Some readers have been asking about the CAVM model we derived as an effort to be used in place of CAPM. Our model simply helps evaluate the expected return for a particular investment given the risks involved. Contrary to what most investors believe, risk cannot be quantified by a single number, so the goal is not to evaluate risk to a high degree of certainty. Instead, it provides a picture of the symmetry (or asymmetry) of the investment payoff we are trying to evaluate. This method is similar to the method used by gamblers to asses a wager’s payoffs.
According to Edward Thorp, the fundamental problem in gambling is to find positive expectation betting opportunities. The analogous problem in investing is to find investments with excess risk-adjusted expected rates of return. This simple premise is what allowed us to develop the Capital Asset Value Model (CAVM), which we first explained on a previous post.
The model is derived from the following thought experiment:
Imagine that we are faced with a wager on a biased coin. Namely, our job is to bet money on the probability that a coin lands heads when in fact, both sides of the coin are tails. How much should we bet? Common sense dictates that no bet is placed, or wager is zero, because the probability of loss (risk) is 100%. Therefore, our expected winnings would be zero at maximum risk. Now imagine that we are to place a wager on the probability that the same coin lands tails. On this case, common sense dictates that we wager 100% of our money, since the probability of loss (risk) on such biased coin would be zero. In other words, our winnings would be maximized when the risk is zero.

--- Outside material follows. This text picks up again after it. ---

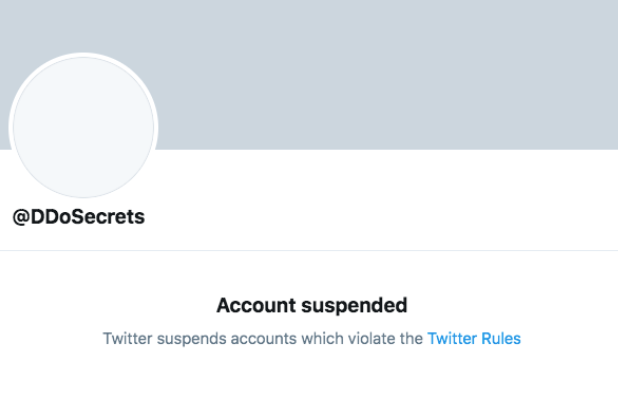Click the @DDoSecrets username handle

coord(78,217)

As we pointed out in our introductory post, we have derived an equation for this line. Generally, the expected return is a function of both the margin of safety and the certainty to which our analysis on the investment is correct. The result can be visualized graphically as presented below.
In our opinion, the strength of CAVM is that it defines risk properly. As such, risk on a particular investment cannot be quantified with definite precision, but the slope of the risk-return line can be helpful in evaluating whether our odds are favorable or not. Specifically, the bigger the slope of the risk-return line, the bigger the possibility of above-average returns. As shown below, the asymmetry (good payoff even at high probability of loss) of the investment represented by the green line makes it more favorable than that represented by the red line.
The model’s application to a stock portfolio has been presented on previous posts. But the same type of analysis can be performed with other investment vehicles such as real estate and private equity.